5.3.4.1. Une esthétisation du monde rural

Les touristes sont très sensibles à la mise en scène des produits, à leur théâtralisation, que ce soit leur esthétisation par une présentation soignée (tresses d’ail…) ou la folklorisation de la fête. Quelles que soient les polémiques qui agitent les milieux scientifiques, il faut bien reconnaître que le public – les touristes comme la population locale – est très réceptif aux mises en scènes folkloriques : costumes à Saint-Aubin, danses à Romans, scène de fenaison à Saulieu. Quelques-uns déplorent ces aspects passéistes, comme ce retraité agricole rencontré à Saulieu qui nous fait remarquer à propos de la reconstitution des fenaisons : ‘«’ ‘ C’est du folklore pour Parisiens »’, en insistant sur le côté reconstruit et inauthentique de la scène, avant de commenter chaque étape en se rappelant les gestes qu’il a pratiqués. La seule différence qu’il constatera réellement c’est : ‘«’ ‘ nous, y avait des bouteilles et des casse-croûtes au bout des rangs ’». Un imaginaire du traditionnel et du rural est mis en scène par les organisateurs ou les producteurs eux-mêmes dans le but avoué de séduire le public, de faire une belle fête ou de créer une animation. Celle-ci ne se limite pas au folklore local puisqu’à Saulieu un groupe flamenco proposait, en 2000, des danses. En 2001, le Québec fut l’invité d’honneur de la manifestation. A cette occasion, Fabienne Thibeault a chanté ‘«’ ‘ La Charoline »’ ‘ 232 ’ ‘.’

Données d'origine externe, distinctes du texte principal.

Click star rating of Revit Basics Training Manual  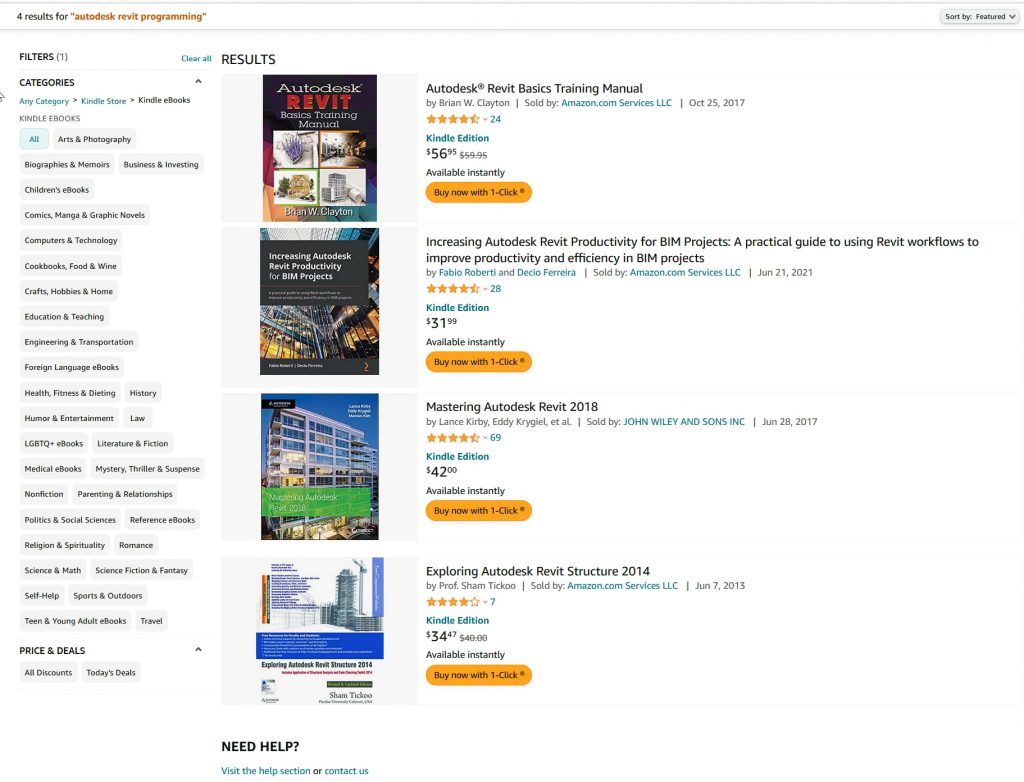pyautogui.click(x=452, y=119)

Avant d’être ‘«’ ‘ exportables’ », les fêtes, les foires et les marchés sont à consommer sur place. Si on peut emporter ou se procurer un produit de terroir précis n’importe où en France, une foire ou un marché reste unique et n’a d’existence que compris dans un environnement social, culturel et économique. Chaque fête, foire ou marché évoque une activité économique, une histoire et une vie locale.

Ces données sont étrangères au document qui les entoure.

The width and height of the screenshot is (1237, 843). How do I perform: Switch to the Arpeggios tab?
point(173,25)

Une esthétique est recherchée pour proposer une ‘«’ ‘ belle fête’ » ou un ‘«’ ‘ beau marché’ ». Au sein de ces mises en scène, on observe une démarche particulière qui consiste à construire une image du rural, du traditionnel et du régional. Il s’agit de mettre en scène une certaine idée esthétique. C. Delfosse a montré, à travers l’exemple de la création d’une cuisine picarde, comment une fête participe à lui donner une profondeur historique et une valeur culturelle en construisant ainsi une identité. Les fêtes de création récente apportent ainsi de la valeur symbolique aux productions en création, ou en cours de relance. On observe que l’origine des fêtes étudiées est concomitante à une demande de labellisation du produit dont elles font la promotion. Il s’agit alors tout à la fois de créer une animation locale qui puisse être appropriée par les populations et de valoriser une production qui, par ailleurs, cherche un nouveau souffle économique. La mise en scène esthétique du produit et de la culture locale est susceptible de répondre à ces deux exigences tout en construisant une image identitaire saisissable de l’extérieur.

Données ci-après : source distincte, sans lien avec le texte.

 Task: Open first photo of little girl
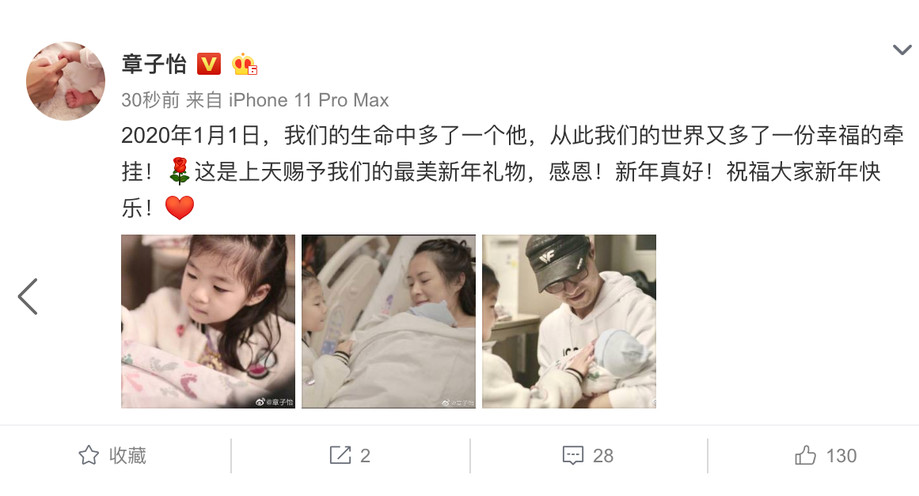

Si de manière générale, tous les sites visités contiennent de telles démarches, deux sont dans l’exacerbation identitaire. Saint-Aubin et Espelette ne s’arrêtent pas à la production de quelques éléments, tels une scène de fenaison ou un spectacle de danses, elles s’inscrivent dans une reproduction totale des marchés qui constituent les traditions locales. Néanmoins ces deux villes répondent à deux optiques opposées puisque l’une est tournée vers une ouverture sur l’extérieur alors que l’autre marque un retour sur soi.

Notes
232.

Fabienne Thibeault, chanteuse québécoise, encourage depuis quelques années l’organisation de fêtes à thème et participe souvent aux comices agricoles nationaux, départementaux et cantonaux. Investie aux côtés du monde agricole, elle vient de créer une comédie musicale « agriculturelle » dont le personnage central est une vache charolaise : « la charoline ».